## Excerto do documento
/---
A génese do movimento espírita no país remonta a reuniões familiares de experimentação e a livros e revistas adquiridos por portugueses com contatos com a França desde a segunda metade do século XIX.
As primeiras edições dos primeiros livros da Codificação Espírita de Allan Kardec vieram a público em Portugal em 1882, como parte da "Biblioteca Ilustrada de Estudos Psichológicos", lançada pela Tipografia Modesto & C., na Calçada do Tijolo nº 39, em Lisboa.[1]
Esse período é marcado ainda pelo impacto, junto à opinião pública do país, das mensagens psicografadas pelo médium português Fernando de Lacerda, que haviam dado lugar à publicação dos três primeiros volumes de "Do País da Luz".
No início de 1910 um grupo de jovens constitui-se em Lisboa para o estudo e discussão de temas ligados ao Espiritismo, ao Ocultismo e ao Hipnotismo. Desejoso de repetir as experiências com as chamadas "mesas falantes", os jovens reuniram-se em torno de uma pequena mesa "pé-de-galo" mas, ao fim de oito meses de tentativas infrutíferas, quando a mesma começou a movimentar-se, um dos componentes do grupo adoeceu, e o grupo passou a reunir-se em um banco de jardim, no Campo de Ourique.
\---
## Dados brutos
/---
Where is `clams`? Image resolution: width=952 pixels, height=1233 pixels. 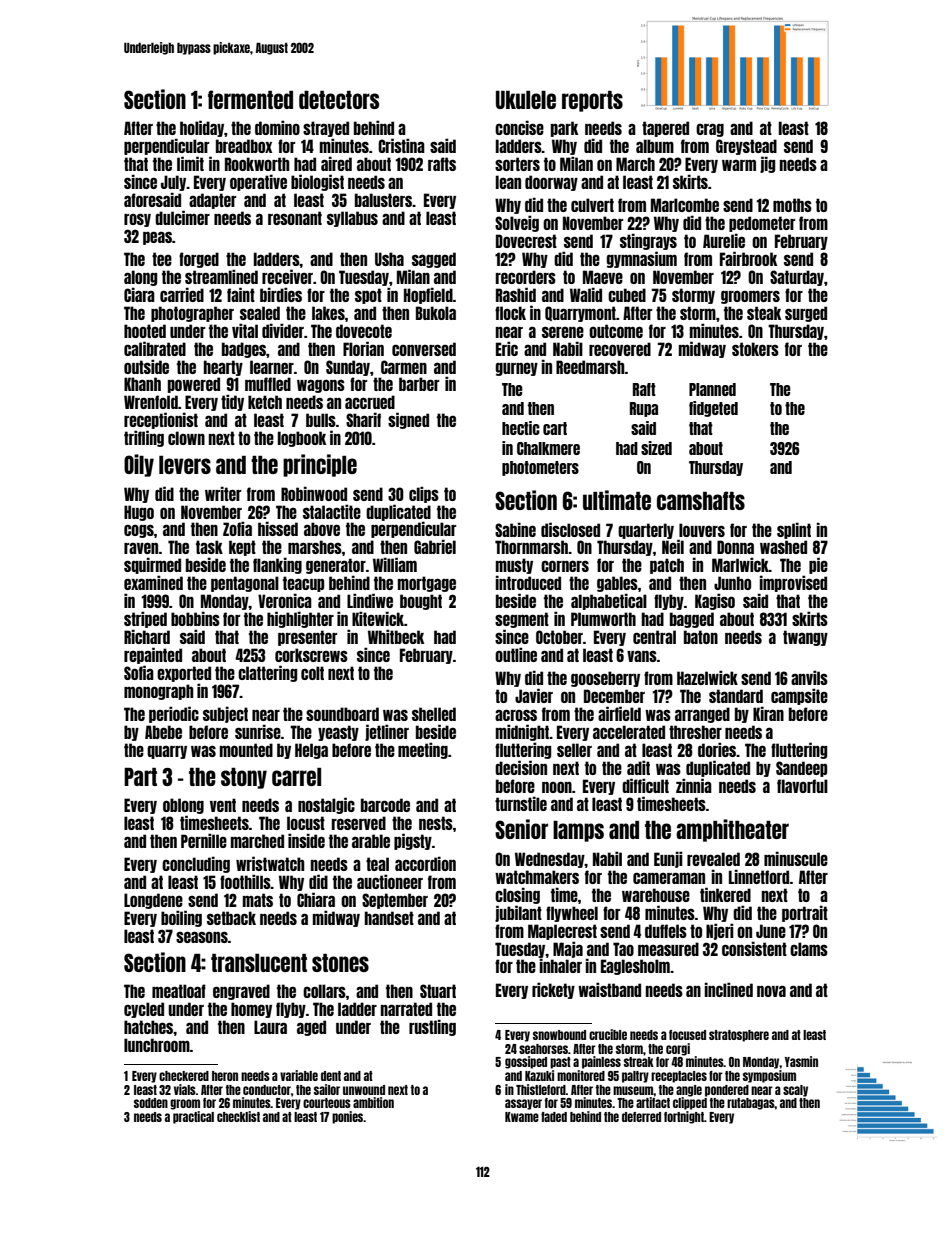
clams is located at coordinates (809, 949).
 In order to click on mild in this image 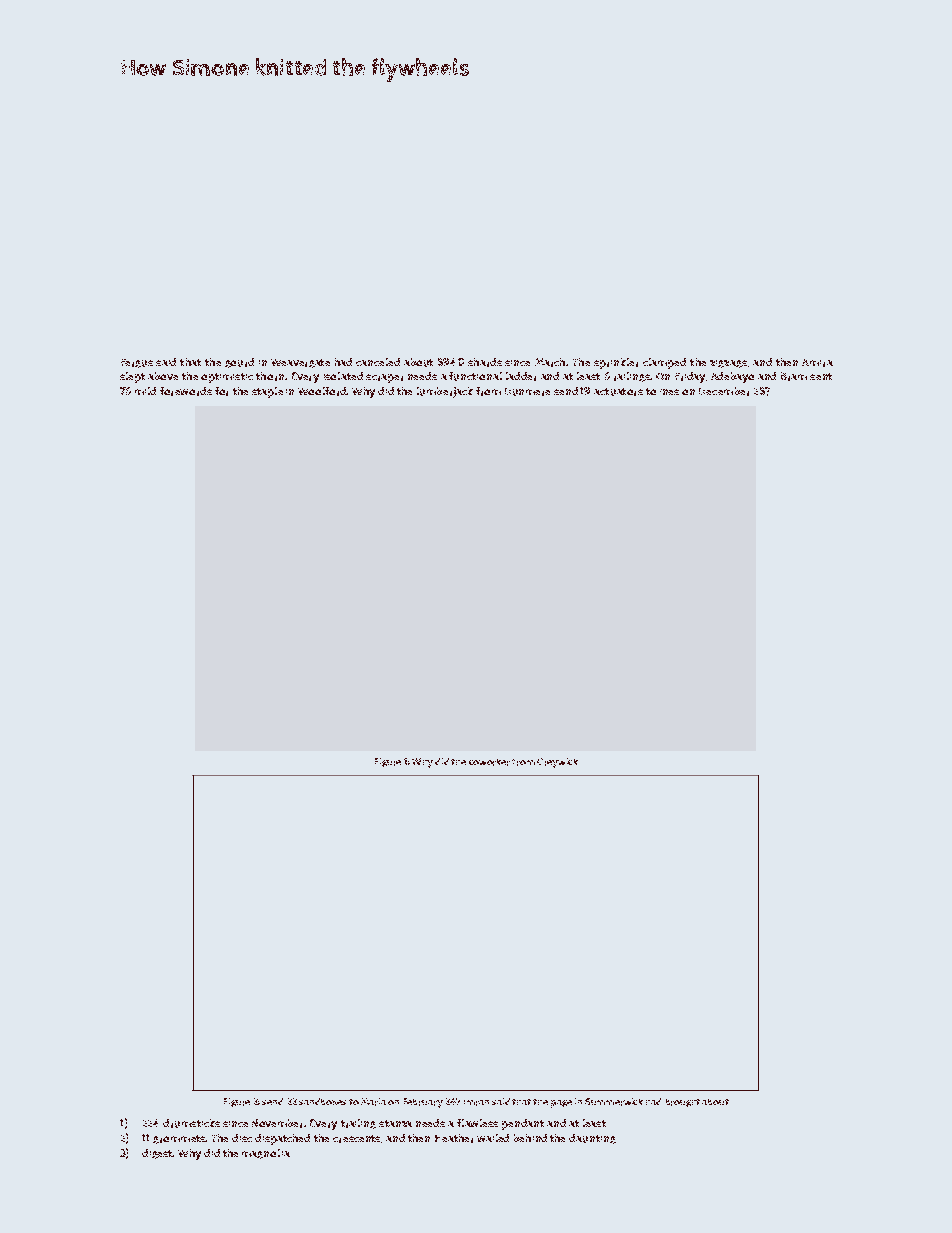, I will do `click(145, 391)`.
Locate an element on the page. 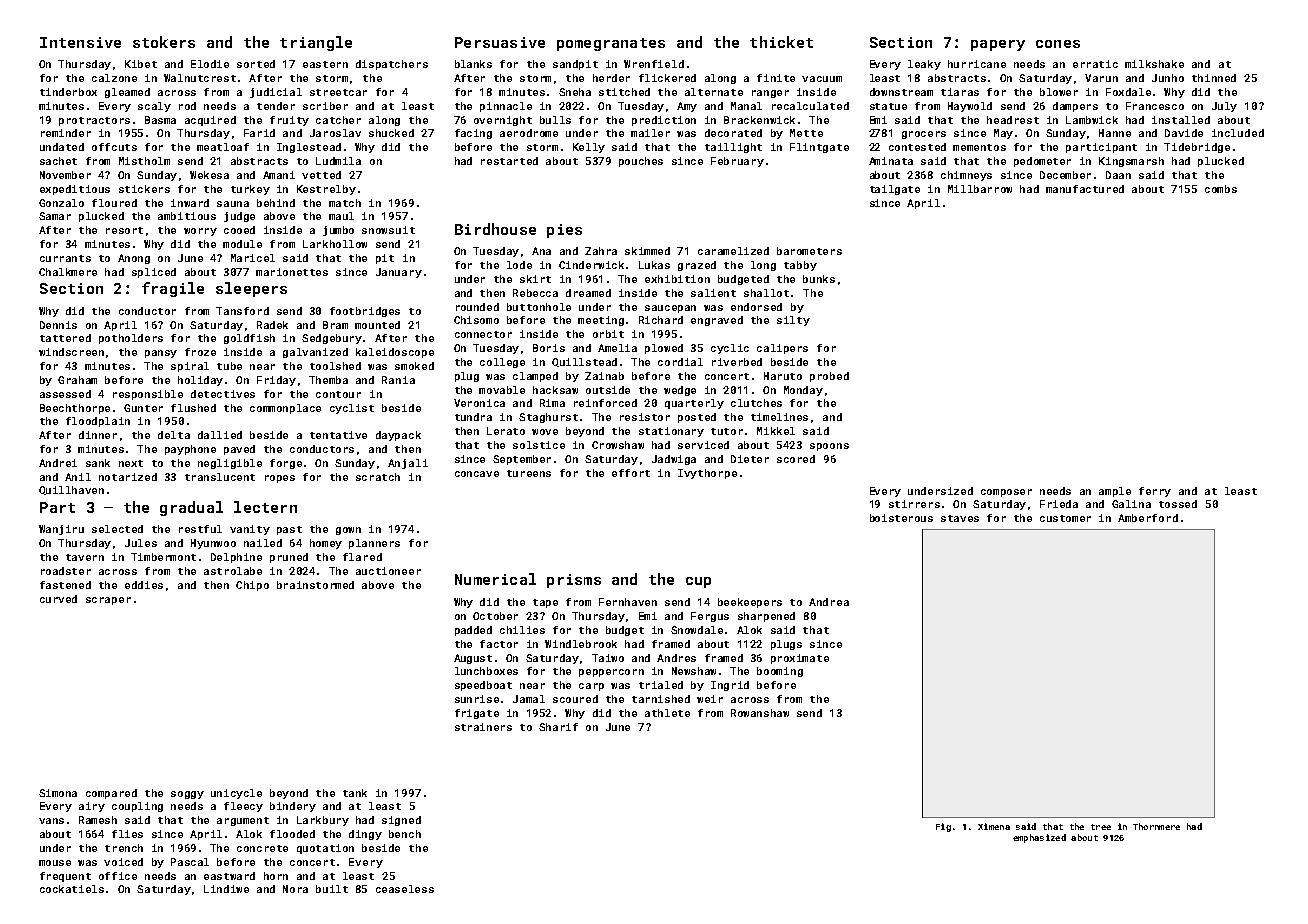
\---
## Instrução 1
No texto sobre as origens do espiritismo em Portugal, em que ano foram publicadas no país as primeiras edições dos livros da Codificação Espírita de Allan Kardec?
## Instrução 2
Prossiga o texto sobre as origens do espiritismo em Portugal a partir do ponto em que termina.

## Resposta 1
Em 1882.

## Resposta 2
A 1 de janeiro de 1911, o grupo que se denominava "Universala Scienca Instituto" (em esperanto) passou a ter sede própria e, denunciados à polícia política, foi investigado pelas autoridades. Esclarecido que não se tratava de um grupo de conspiradores políticos, mas apenas de "espiritismo", o incidente valeu-lhes publicidade nos periódicos da capital à época, e o grupo contou com a adesãop de outros jovens, vindo a abrir uma filial, na cidade do Porto.
Devido à intensa agitação política e social vivida naquele momento crítico da Proclamação da República Portuguesa, e à diversidade de interesses entre os participantes, em fins desse mesmo ano tanto o grupo de Lisboa, quanto o do Porto, haviam encerrado as suas actividades.
Alguns de seus elementos, porém, fundaram o Instituto Internacional de Psicologia, que iniciou as suas actividades (1912) na conhecida rua Áurea, na Baixa de Lisboa. A entidade possuía seções para o estudo do Espiritismo, para o de Ocultismo e para o Hipno-Magnetismo. O dinamismo do grupo, que tinha como órgão de divulgação a revista "Novos Horizontes", contagiou muitas pessoas, não apenas em Portugal continental, mas também nas suas então colónias.
A eclosão da Primeira Guerra Mundial levou à dissolução do Instituto Internacional de Psicologia, com a suspensão da circulação de sua revista. O dinamismo do grupo, que tinha, a par do espiritismo, uma secção de Ocultismo e outra de Hipno-Magnetismo, havia contagiado muita gente, por todo o país, ilhas adjacentes e Colónias. As publicações espíritas vicejavam, e fora feito o necessário contraponto aos ideais materialistas, bem como aos dogmas religiosos que já não satisfaziam os que necessitavam de uma fé raciocinada.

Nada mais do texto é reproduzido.